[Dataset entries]
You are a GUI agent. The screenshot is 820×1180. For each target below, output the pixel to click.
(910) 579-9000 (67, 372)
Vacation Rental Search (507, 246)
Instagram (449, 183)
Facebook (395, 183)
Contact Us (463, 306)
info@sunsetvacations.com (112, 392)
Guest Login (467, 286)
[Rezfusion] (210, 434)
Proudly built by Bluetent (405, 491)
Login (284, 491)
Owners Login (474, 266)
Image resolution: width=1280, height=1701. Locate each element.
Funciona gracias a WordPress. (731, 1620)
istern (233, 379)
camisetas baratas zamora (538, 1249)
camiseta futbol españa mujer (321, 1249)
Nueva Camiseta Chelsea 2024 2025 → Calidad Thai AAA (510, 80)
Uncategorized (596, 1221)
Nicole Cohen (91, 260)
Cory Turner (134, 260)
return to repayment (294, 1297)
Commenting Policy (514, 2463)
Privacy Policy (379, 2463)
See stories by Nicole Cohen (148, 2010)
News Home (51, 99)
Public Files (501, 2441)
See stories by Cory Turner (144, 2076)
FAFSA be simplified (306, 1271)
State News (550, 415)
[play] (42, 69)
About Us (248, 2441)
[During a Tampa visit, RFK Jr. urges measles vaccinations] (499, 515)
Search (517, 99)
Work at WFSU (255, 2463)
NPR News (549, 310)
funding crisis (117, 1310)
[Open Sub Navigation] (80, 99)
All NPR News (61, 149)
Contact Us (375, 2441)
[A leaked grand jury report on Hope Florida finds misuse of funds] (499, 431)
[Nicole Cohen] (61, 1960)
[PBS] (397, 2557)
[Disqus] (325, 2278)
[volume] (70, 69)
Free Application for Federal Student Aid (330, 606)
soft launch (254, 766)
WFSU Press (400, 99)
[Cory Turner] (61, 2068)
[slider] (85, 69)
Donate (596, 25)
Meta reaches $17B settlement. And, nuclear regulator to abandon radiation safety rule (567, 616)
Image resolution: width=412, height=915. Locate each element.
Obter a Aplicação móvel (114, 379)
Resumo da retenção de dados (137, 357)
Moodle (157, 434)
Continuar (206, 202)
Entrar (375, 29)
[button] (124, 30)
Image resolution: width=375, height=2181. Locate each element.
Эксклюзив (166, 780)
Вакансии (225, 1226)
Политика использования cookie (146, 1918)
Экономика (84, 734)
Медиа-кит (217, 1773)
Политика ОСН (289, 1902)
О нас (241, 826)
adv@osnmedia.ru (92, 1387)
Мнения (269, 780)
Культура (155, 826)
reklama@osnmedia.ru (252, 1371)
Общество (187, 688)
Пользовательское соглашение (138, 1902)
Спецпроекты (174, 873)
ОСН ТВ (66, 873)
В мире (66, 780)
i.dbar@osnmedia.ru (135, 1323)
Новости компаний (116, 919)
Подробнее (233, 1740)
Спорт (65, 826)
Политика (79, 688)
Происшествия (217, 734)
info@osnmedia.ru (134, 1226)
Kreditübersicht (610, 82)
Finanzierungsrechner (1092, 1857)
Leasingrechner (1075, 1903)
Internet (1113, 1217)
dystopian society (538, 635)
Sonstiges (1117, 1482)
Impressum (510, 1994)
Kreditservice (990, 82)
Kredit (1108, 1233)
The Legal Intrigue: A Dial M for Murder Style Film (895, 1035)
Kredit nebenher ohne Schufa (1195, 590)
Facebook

* [Work instructions] From the entries above, work out how many lines include "Cohen"; the number is the only answer wanted.

* [Result below] 3